Filed under book | Tags: · decolonization, entanglement, literary criticism, postcolonialism
“In Unthinking Mastery Julietta Singh challenges a core, fraught dimension of geopolitical, cultural, and scholarly endeavor: the drive toward mastery over the self and others. Drawing on postcolonial theory, queer theory, new materialism, and animal studies, Singh traces how pervasive the concept of mastery has been to modern politics and anticolonial movements. She juxtaposes destructive uses of mastery, such as the colonial domination of bodies, against more laudable forms, such as intellectual and linguistic mastery, to underscore how the concept—regardless of its use—is rooted in histories of violence and the wielding of power.
For anticolonial thinkers like Fanon and Gandhi, forms of bodily mastery were considered to be the key to a decolonial future. Yet as Singh demonstrates, their advocacy for mastery unintentionally reinforced colonial logics.
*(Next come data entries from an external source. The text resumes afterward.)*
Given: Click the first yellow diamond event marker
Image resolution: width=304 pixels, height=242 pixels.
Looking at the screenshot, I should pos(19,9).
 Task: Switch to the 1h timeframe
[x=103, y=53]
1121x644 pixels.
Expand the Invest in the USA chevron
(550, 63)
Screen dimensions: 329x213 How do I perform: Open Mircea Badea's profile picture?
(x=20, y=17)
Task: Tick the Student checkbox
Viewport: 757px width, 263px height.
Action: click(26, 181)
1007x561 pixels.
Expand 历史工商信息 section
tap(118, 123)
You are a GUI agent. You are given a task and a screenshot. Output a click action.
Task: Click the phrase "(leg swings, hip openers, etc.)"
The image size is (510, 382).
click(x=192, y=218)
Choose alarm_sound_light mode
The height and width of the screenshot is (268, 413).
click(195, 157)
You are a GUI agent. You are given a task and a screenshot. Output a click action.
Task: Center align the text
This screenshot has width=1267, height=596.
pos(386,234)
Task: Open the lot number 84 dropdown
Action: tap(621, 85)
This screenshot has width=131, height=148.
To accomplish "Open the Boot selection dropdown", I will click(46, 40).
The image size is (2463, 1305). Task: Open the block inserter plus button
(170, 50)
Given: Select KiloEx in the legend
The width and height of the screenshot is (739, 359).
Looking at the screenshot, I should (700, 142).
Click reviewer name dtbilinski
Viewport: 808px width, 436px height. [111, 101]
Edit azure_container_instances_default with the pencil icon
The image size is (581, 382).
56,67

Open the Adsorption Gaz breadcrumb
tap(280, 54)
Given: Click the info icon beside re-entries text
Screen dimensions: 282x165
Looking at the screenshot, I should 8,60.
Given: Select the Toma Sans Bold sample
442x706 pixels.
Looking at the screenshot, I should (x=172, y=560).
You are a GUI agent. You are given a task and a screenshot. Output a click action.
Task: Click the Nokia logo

In readings of postcolonial literature by J. M. Coetzee, Mahasweta Devi, Indra Sinha, and Jamaica Kincaid, Singh suggests that only by moving beyond the compulsive desire to become masterful human subjects can we disentangle ourselves from the legacies of violence and fantasies of invulnerability that lead us to hurt other humans, animals, and the environment.”
Publisher Duke University Press, Durham, 2018
ISBN 9780822369226, 0822369222
Reviews: Melinda Backer (ASAP Journal, 2018), Justyna Poray-Wybranowska (Contemporary Women’s Writing, 2018), Michael Mulvey (Studies in 20th & 21st Century Literature, 2018).
Interview with author (Roberto Sirvent, Black Agenda Report, 2018)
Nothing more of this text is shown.